» **Brief**: The answer must be every line of the data that holds the word "accomplish".

» **Extracted entries**:
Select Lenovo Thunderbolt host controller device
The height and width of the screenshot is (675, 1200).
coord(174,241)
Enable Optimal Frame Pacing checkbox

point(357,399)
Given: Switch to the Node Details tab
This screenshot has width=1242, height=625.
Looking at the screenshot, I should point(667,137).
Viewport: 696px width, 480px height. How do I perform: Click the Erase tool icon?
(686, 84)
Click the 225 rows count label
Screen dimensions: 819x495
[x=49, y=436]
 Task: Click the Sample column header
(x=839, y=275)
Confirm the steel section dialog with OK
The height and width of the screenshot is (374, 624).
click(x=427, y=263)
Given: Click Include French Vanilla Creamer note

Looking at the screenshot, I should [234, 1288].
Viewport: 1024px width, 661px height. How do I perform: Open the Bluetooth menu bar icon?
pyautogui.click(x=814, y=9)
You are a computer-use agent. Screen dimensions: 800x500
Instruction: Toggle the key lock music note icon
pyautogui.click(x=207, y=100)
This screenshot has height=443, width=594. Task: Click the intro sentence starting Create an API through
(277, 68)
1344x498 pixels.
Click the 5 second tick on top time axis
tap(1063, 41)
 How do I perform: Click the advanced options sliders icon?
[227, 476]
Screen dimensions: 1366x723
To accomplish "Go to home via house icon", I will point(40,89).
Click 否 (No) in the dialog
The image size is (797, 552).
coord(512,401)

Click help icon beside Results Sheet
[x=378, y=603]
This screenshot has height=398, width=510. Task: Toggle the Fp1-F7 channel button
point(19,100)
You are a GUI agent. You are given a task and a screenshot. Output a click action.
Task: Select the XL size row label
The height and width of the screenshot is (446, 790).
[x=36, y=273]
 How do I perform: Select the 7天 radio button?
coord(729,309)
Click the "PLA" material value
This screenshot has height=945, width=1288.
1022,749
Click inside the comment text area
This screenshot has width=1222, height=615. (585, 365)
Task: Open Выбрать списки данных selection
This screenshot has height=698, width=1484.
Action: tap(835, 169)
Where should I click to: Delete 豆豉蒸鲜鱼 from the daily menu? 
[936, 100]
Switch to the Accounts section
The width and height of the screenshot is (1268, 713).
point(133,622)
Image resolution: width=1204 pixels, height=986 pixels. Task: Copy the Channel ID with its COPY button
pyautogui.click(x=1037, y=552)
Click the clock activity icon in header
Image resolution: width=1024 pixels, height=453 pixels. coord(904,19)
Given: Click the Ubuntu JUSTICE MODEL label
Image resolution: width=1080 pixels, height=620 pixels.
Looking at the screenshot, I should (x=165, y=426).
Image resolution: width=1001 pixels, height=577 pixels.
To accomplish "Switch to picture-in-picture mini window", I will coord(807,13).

» **Completed task**:
To accomplish "Go to home via house icon", I will point(40,89).
To accomplish "Switch to picture-in-picture mini window", I will coord(807,13).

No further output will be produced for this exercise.